CIRCULAR No. MRD/DP/05/2013, DATED 8-2-2013
1. SEBI vide its circular DNPD/5/2011, dated June 02, 2011, permitted liquidity enhancement schemes (LES) in Equity Derivatives Segment and specified broad guidelines for the same.
2. Pursuant to the introduction of LES scheme in derivatives segment to enhance liquidity in illiquid derivative products, there was demand that similar scheme may also be introduced for the Equity Cash market. It has therefore been decided to permit stock exchanges to introduce LES to enhance liquidity of illiquid securities in their Equity Cash market.
3. LES may be introduced in any of the following securities:
(a) Securities having a mean impact cost greater than or equal to 2% for an order size of Rs.1 lakh, where mean impact cost of the security on the stock exchange is calculated over the past 60 trading days.
(b) Securities introduced for trading in the “permitted to trade” category.
4. LES may be continued till such time as the security achieves mean impact cost of less than 2% for an order size of Rs.1 lakh on the stock exchange during the last 60 trading days.
5. Discontinuation of LES for any security shall be done after advance notice of 15 days.
6. Stock exchanges may re-introduce LES on a security if the criterion as mentioned in para 3(a) is satisfied.
7. In case any stock exchange introduces LES on securities eligible under para 3(a) above, other stock exchanges may also introduce LES in the same securities even if those are not eligible on their stock exchange under 3(a). Such LES of other stock exchanges shall not be continued beyond the period of LES at the initiating stock exchange.
8. The stock exchange shall ensure that the LES, including any modification therein or its discontinuation,
(a) has the prior approval of its Board and its implementation and outcome is monitored by the Board at quarterly intervals;
(b) prescribes and monitors the obligations of liquidity enhancers (liquidity provider, market maker, maker-taker or by whatever name called);
(c) disburses the incentives linked to performance;
(d) is objective, transparent, non-discretionary and non-discriminatory;
(e) does not compromise market integrity or risk management;
(f) complies with all the relevant laws; and
(g) is disclosed to the market atleast 15 days in advance and its outcome (incentives granted and volume achieved – liquidity enhancer wise and security wise) is disseminated monthly within a week of the close of the month.

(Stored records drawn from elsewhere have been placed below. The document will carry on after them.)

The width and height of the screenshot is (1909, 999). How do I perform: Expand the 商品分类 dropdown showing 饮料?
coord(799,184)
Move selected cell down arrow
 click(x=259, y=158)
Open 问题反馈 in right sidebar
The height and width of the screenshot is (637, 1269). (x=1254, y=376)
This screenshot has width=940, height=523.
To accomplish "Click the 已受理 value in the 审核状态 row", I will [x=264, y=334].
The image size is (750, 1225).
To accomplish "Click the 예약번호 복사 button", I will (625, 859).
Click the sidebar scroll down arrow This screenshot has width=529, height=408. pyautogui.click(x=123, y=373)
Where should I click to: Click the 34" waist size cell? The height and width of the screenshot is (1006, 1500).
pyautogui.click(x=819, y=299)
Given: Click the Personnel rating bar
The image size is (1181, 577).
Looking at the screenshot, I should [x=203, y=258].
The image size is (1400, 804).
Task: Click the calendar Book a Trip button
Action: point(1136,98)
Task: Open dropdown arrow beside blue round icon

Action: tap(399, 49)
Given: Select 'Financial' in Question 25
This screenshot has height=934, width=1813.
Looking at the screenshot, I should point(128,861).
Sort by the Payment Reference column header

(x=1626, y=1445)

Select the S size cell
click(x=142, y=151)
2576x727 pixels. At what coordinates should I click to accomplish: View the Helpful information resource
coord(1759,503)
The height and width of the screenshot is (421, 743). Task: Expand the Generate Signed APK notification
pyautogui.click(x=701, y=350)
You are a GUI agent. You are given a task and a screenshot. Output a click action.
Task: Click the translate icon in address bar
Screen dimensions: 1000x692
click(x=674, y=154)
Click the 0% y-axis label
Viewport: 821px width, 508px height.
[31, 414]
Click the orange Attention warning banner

9. The incentives under LES shall be transparent and measurable. These may take either of the two forms:
(a) Discount in fees, adjustment in fees in other segments or cash payment;
(b) Shares, including options and warrants, of the stock exchange.
10. If a stock exchange chooses the form specified in Para ‘9a’ above, the incentives under all LES (both Equity Cash and Derivative Segment), during a financial year, shall not exceed 25% of the net profits or 25% of the free reserves of the Stock Exchange, whichever is higher, as per the audited financial statements of the preceding financial year. If, however, a stock exchange chooses the form specified in Para ‘9b’ above, the shares, including the shares that may accrue on exercise of warrants or options, given as incentives under all LES (both Equity Cash and Derivative Segment), during a financial year, shall not exceed 25% of the issued and outstanding shares of the Stock Exchange as on the last day of the preceding financial year. Further, the Exchange shall ensure that it is compliant with the Securities Contracts (Regulation) (Stock Exchanges and Clearing Corporations) Regulations, 2012 at all times.
11. From a market integrity perspective, the stock exchange shall ensure the following, in respect of LES for both Equity Cash market and Derivative Segment:
(a) The Exchange must have systems and defined procedures in place to monitor collusion between trading members indulging in trades solely for seeking incentives and prevent payment of incentives in such cases.
(b) In addition to (a) above, incentives in the form of cash payments, warrants, discount in fees, etc may not be provided for the trades where the counterparty is self, i.e., same Unique Client Code (UCC) is on both sides of the transaction.
(c) Any violations of clauses in this para shall be viewed most seriously.
(d) In this regard, SEBI circular DNPD/5/2011, dated June 02, 2011 stands modified to the extent as mentioned in para 10 and 11.
12. The Stock Exchange shall submit half-yearly reports on the working of its LES for review of SEBI.
13. This circular shall not be applicable to securities listed on SME Platform or SME Exchange. Further, the conditions specified in SEBI circular SMDRP/Policy/CIR-04/2000 dated January 20, 2000 shall not be applicable for the LES introduced pursuant to this circular.
14. Stock Exchanges are directed to:
(a) take necessary steps to put in place systems for implementation of the circular, including necessary amendments to the relevant byelaws, rules and regulations;
(b) bring the provisions of this circular to the notice of the stock brokers and also disseminate the same on its website;
(c) communicate to SEBI the status of implementation of the provisions of this circular.
15. This circular is being issued in exercise of powers conferred under section 11(1) of the Securities and Exchange Board of India Act, 1992 to protect the interests of investors in securities and to promote the development of, and to regulate the securities market.